Only the lines from the one bearing "Hoteliers (85, 2232)" through the end of the entries should be output, exactly as they stand, and pictures should be skipped.

[Opening Provided entries section]

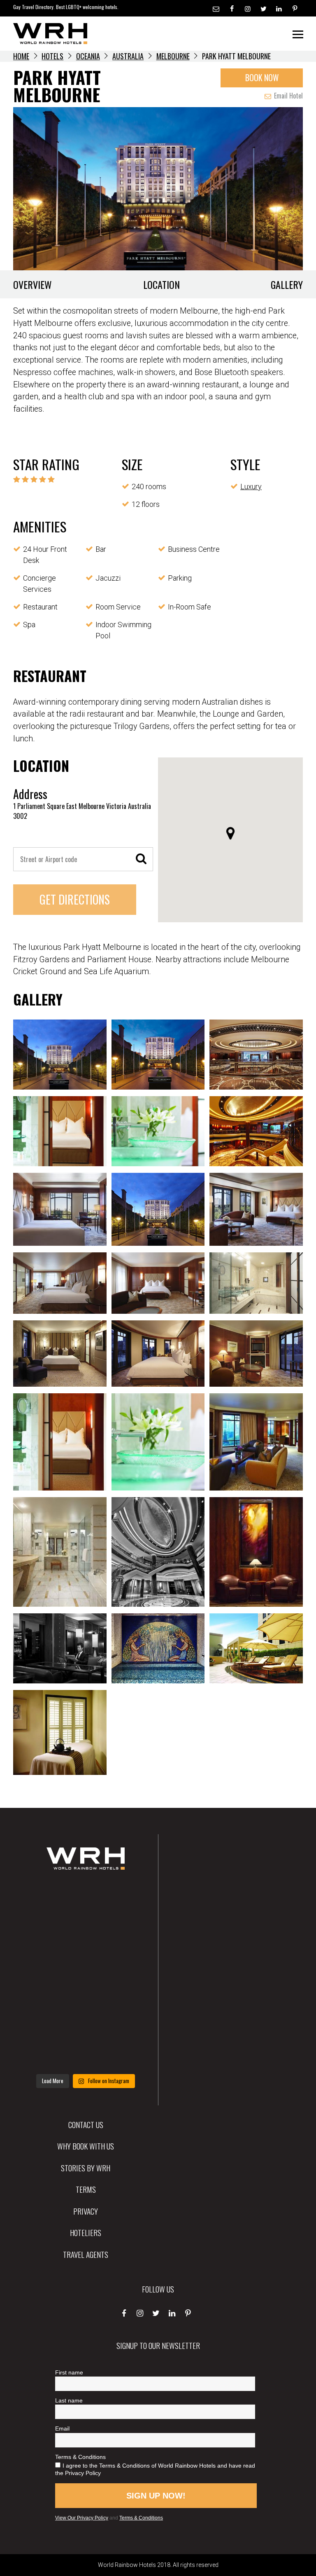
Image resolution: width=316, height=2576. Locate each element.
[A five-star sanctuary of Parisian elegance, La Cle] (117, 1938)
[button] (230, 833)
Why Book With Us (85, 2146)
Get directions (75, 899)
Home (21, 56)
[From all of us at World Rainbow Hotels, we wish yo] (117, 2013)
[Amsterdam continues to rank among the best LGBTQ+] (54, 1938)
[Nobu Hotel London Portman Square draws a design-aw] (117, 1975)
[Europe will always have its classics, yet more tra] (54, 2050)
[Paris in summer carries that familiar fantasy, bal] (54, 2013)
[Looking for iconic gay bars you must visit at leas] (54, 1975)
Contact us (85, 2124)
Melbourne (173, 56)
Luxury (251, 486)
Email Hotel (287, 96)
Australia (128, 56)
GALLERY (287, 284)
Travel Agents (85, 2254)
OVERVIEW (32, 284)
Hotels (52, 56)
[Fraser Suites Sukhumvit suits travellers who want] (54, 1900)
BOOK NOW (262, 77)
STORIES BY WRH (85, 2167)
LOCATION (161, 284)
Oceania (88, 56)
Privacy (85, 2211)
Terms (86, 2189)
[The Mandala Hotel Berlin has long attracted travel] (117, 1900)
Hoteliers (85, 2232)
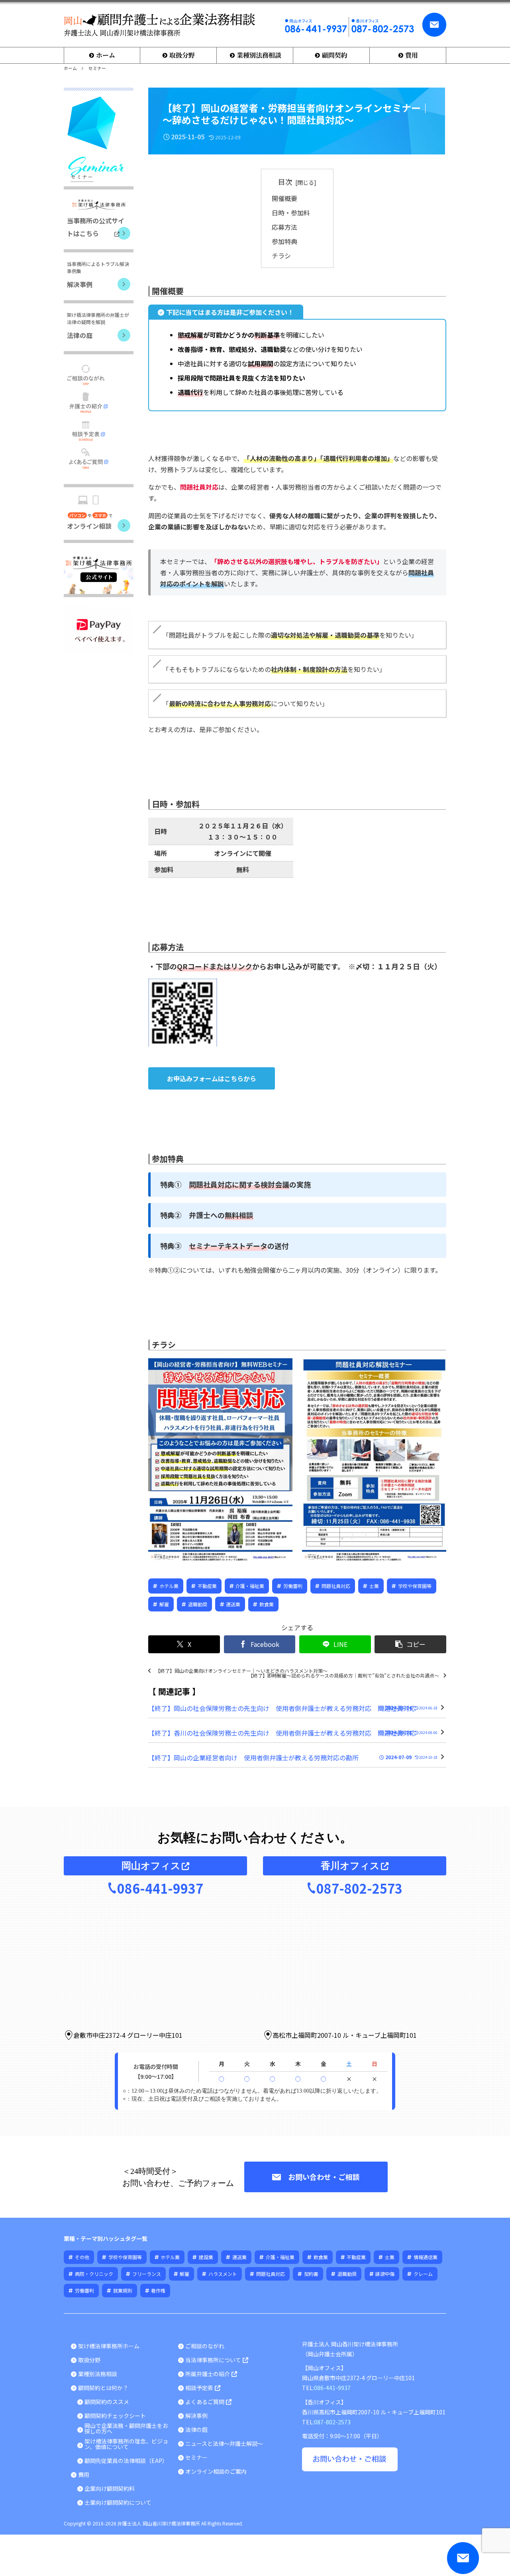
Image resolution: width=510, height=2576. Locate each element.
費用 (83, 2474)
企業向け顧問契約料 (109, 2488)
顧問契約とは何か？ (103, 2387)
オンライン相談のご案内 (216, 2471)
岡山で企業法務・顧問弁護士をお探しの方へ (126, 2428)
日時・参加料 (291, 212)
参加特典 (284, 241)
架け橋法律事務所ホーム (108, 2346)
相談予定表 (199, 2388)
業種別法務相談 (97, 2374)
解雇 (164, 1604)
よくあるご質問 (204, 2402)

[Closing Provided entries section]

## Solution for this exercise:
Hoteliers (85, 2232)
Image resolution: width=510, height=2576. Locate each element.
費用 (83, 2474)
企業向け顧問契約料 (109, 2488)
顧問契約とは何か？ (103, 2387)
オンライン相談のご案内 (216, 2471)
岡山で企業法務・顧問弁護士をお探しの方へ (126, 2428)
日時・参加料 (291, 212)
参加特典 (284, 241)
架け橋法律事務所ホーム (108, 2346)
相談予定表 (199, 2388)
業種別法務相談 (97, 2374)
解雇 (164, 1604)
よくあるご質問 (204, 2402)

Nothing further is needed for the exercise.